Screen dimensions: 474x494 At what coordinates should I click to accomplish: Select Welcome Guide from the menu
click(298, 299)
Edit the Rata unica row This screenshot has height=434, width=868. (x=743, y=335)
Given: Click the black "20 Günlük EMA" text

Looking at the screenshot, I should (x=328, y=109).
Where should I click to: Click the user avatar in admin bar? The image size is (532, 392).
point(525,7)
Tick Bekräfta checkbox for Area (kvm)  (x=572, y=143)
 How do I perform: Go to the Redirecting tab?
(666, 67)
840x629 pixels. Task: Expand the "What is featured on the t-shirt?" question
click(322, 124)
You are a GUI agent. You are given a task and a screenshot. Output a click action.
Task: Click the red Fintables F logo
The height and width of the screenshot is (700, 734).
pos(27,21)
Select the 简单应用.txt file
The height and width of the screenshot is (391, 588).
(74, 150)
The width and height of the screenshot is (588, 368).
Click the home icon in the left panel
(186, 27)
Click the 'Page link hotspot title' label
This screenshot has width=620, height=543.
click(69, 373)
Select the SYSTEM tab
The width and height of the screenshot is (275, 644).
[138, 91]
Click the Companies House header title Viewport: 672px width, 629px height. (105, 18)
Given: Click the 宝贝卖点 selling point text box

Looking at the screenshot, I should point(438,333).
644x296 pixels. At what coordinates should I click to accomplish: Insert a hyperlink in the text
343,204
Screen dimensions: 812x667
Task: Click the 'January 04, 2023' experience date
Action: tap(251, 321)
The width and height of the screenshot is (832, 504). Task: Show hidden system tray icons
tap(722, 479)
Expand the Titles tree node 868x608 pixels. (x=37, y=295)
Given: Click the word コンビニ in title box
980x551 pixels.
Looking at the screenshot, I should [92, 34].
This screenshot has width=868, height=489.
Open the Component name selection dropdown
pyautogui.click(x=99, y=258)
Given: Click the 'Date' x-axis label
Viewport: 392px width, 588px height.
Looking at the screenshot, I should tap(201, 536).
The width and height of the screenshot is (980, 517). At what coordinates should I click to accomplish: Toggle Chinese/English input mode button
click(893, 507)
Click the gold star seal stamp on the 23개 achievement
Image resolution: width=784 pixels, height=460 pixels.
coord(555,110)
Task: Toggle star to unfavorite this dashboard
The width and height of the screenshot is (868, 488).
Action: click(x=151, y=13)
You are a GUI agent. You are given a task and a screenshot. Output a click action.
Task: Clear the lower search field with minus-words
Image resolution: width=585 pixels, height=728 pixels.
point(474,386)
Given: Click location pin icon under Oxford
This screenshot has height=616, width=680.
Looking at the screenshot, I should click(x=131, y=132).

────────

__Task item__. Give back the full listing above, exactly as it reads.

__Reply to the exercise__.
Screen dimensions: 474x494 At what coordinates should I click to accomplish: Select Welcome Guide from the menu
click(298, 299)
Edit the Rata unica row This screenshot has height=434, width=868. (x=743, y=335)
Given: Click the black "20 Günlük EMA" text

Looking at the screenshot, I should (x=328, y=109).
Where should I click to: Click the user avatar in admin bar? The image size is (532, 392).
point(525,7)
Tick Bekräfta checkbox for Area (kvm)  (x=572, y=143)
 How do I perform: Go to the Redirecting tab?
(666, 67)
840x629 pixels. Task: Expand the "What is featured on the t-shirt?" question
click(322, 124)
You are a GUI agent. You are given a task and a screenshot. Output a click action.
Task: Click the red Fintables F logo
The height and width of the screenshot is (700, 734).
pos(27,21)
Select the 简单应用.txt file
The height and width of the screenshot is (391, 588).
(74, 150)
The width and height of the screenshot is (588, 368).
Click the home icon in the left panel
(186, 27)
Click the 'Page link hotspot title' label
This screenshot has width=620, height=543.
click(69, 373)
Select the SYSTEM tab
The width and height of the screenshot is (275, 644).
[138, 91]
Click the Companies House header title Viewport: 672px width, 629px height. (105, 18)
Given: Click the 宝贝卖点 selling point text box

Looking at the screenshot, I should point(438,333).
644x296 pixels. At what coordinates should I click to accomplish: Insert a hyperlink in the text
343,204
Screen dimensions: 812x667
Task: Click the 'January 04, 2023' experience date
Action: tap(251, 321)
The width and height of the screenshot is (832, 504). Task: Show hidden system tray icons
tap(722, 479)
Expand the Titles tree node 868x608 pixels. (x=37, y=295)
Given: Click the word コンビニ in title box
980x551 pixels.
Looking at the screenshot, I should [92, 34].
This screenshot has width=868, height=489.
Open the Component name selection dropdown
pyautogui.click(x=99, y=258)
Given: Click the 'Date' x-axis label
Viewport: 392px width, 588px height.
Looking at the screenshot, I should tap(201, 536).
The width and height of the screenshot is (980, 517). At what coordinates should I click to accomplish: Toggle Chinese/English input mode button
click(893, 507)
Click the gold star seal stamp on the 23개 achievement
Image resolution: width=784 pixels, height=460 pixels.
coord(555,110)
Task: Toggle star to unfavorite this dashboard
The width and height of the screenshot is (868, 488).
Action: click(x=151, y=13)
You are a GUI agent. You are given a task and a screenshot. Output a click action.
Task: Clear the lower search field with minus-words
Image resolution: width=585 pixels, height=728 pixels.
point(474,386)
Given: Click location pin icon under Oxford
This screenshot has height=616, width=680.
Looking at the screenshot, I should click(x=131, y=132).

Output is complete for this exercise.